HOUSTON --It's the tale of the tape. METRO showed us video of what it looked like when a bus and a light rail train collided on Monday. It sent a number of people to the hospital, and has the bus driver off the job. METRO says the bus driver ran a red light, causing the collision. That bus driver is no stranger to crashes behind the wheel. Ironically it happened right in front of METRO headquarters. We've been asking for video from the train that shows the accident ever since it happened Monday afternoon. The agency released it on Tuesday night. "It gets me to where I need to be every day," said Matthew Oliva. It takes Oliva two hours and three buses to get home at night, and even though he's riding a day after a bus collided with a light rail train, he's not concerned. "I don't have any trouble riding the bus at all," said Oliva. Then again he hasn't seen video from the exact moment of impact on Monday afternoon. From inside the train, you can see passengers casually talking one second, then jolted from their seats the next. From the outside, you can see the train already in the intersection at St. Joseph. The bus crashing into it knocking it off the tracks. Nine people were rushed to the hospital and many more shaken. "Everybody flew back and started screaming," said one eyewitness. There were five cameras that recorded the accident but METRO didn't any of need them to determine what happened. Officials say the bus driver ran a red light. He's been suspended without pay. Although the on-board video from the accident shows a traffic light in front of the light-rail train as red, the trains do not follow traditional traffic signals, according to a METRO spokesperson. They have their own signals. In the video, you can see a vertical bar that gives the train the right-of-way. METRO says none of the injuries from Monday's accident are considered life-threatening. But at least two of the patients have contacted Houston personal injury attorney Terry Bryant. One of them is said to require more medical treatment. But METRO is protected by what's called sovereign immunity. Its liability is limited to $300,000 for a single accident. In this case, that would be divided among nine people and would include medical care.

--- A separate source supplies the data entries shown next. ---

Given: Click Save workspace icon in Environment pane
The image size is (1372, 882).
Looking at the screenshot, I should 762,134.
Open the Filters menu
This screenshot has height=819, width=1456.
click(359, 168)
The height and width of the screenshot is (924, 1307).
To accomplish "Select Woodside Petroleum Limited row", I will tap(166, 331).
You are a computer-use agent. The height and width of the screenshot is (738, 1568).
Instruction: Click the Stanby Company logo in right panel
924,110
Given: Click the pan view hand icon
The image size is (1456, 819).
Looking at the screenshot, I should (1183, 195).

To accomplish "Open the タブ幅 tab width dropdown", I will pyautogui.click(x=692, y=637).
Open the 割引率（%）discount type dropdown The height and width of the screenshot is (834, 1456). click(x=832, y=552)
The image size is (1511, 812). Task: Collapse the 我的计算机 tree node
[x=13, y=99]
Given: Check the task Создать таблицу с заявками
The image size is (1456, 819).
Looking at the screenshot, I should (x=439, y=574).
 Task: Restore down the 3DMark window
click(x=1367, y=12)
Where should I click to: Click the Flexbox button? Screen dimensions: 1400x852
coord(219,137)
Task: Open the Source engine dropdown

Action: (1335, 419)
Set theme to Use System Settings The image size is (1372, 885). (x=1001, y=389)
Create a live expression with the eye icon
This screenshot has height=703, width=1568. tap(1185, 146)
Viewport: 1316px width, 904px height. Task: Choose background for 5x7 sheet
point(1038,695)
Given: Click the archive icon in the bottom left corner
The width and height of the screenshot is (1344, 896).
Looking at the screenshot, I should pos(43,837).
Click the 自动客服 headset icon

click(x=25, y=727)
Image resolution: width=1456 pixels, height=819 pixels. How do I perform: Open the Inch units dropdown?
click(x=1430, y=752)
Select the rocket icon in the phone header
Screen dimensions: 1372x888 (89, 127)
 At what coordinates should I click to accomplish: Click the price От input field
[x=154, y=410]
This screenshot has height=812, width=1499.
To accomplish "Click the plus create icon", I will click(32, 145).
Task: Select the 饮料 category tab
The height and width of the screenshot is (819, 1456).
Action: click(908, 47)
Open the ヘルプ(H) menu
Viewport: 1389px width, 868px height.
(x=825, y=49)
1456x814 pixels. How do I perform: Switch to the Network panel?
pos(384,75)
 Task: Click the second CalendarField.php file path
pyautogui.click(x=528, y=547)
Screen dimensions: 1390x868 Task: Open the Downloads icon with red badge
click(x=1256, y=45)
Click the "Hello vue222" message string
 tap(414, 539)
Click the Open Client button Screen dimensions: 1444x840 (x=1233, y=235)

"It's a public entity, and taxpayer supported, but these people have real injuries and deserve to be able to recover for those injuries," Bryant said.
Bryant said he expects to be contacted by more passengers from this accident.Though Matthew Oliva doesn't seem deterred by the accident caught on camera, he does have one basic question. "How do you miss a train?" he asked. Reginald Rideout, 50, is the bus driver who has been suspended without pay pending the outcome of an investigation. He's been a bus driver for METRO for 10 years and in that time, he's been involved in three accidents including Monday's collision. The agency says the two previous accidents were minor, but all three have been his fault. In 2005, 13 Undercover reported on pedestrians hit by METRO buses. Two of those accidents were fatalities. The agency distributed a safety training video to drivers. Supervisors and safety personnel were assigned to monitor bus drivers on the job downtown. We're told by an agency spokesperson that policy probably hasn't changed.